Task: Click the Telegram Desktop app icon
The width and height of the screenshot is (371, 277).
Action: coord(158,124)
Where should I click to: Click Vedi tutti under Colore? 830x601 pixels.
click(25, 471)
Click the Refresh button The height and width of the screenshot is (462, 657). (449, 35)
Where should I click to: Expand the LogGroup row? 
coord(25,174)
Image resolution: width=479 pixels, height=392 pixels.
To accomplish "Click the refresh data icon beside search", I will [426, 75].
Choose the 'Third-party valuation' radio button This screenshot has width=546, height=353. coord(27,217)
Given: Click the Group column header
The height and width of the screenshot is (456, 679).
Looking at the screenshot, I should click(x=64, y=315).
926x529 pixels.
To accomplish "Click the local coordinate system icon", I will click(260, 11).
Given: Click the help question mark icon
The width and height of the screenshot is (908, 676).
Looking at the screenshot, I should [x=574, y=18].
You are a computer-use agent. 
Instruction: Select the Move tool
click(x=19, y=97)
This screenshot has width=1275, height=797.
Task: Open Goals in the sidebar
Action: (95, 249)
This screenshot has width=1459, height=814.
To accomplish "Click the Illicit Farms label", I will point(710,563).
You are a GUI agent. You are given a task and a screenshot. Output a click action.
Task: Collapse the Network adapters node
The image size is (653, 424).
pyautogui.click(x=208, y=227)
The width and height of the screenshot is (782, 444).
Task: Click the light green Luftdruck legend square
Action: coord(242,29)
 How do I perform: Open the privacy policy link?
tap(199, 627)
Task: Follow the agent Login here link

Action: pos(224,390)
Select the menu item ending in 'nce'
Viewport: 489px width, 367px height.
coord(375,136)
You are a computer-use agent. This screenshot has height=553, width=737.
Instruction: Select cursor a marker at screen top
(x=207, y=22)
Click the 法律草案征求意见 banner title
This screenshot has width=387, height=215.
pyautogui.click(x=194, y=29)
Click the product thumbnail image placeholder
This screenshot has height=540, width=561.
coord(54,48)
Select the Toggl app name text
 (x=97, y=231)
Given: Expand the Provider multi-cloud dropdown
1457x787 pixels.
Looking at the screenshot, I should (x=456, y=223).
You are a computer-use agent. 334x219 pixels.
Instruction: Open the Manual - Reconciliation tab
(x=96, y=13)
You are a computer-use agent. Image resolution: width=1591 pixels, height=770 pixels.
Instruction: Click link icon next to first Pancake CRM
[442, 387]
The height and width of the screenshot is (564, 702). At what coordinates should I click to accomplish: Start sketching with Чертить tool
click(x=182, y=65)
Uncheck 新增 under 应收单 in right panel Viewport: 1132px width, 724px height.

________________________________________

:: TASK DETAILS ::
List each line of the listing above that contains the string "Where".

:: TASK RESPONSE ::
Where should I click to: Click Vedi tutti under Colore? 830x601 pixels.
Where should I click to: Expand the LogGroup row? 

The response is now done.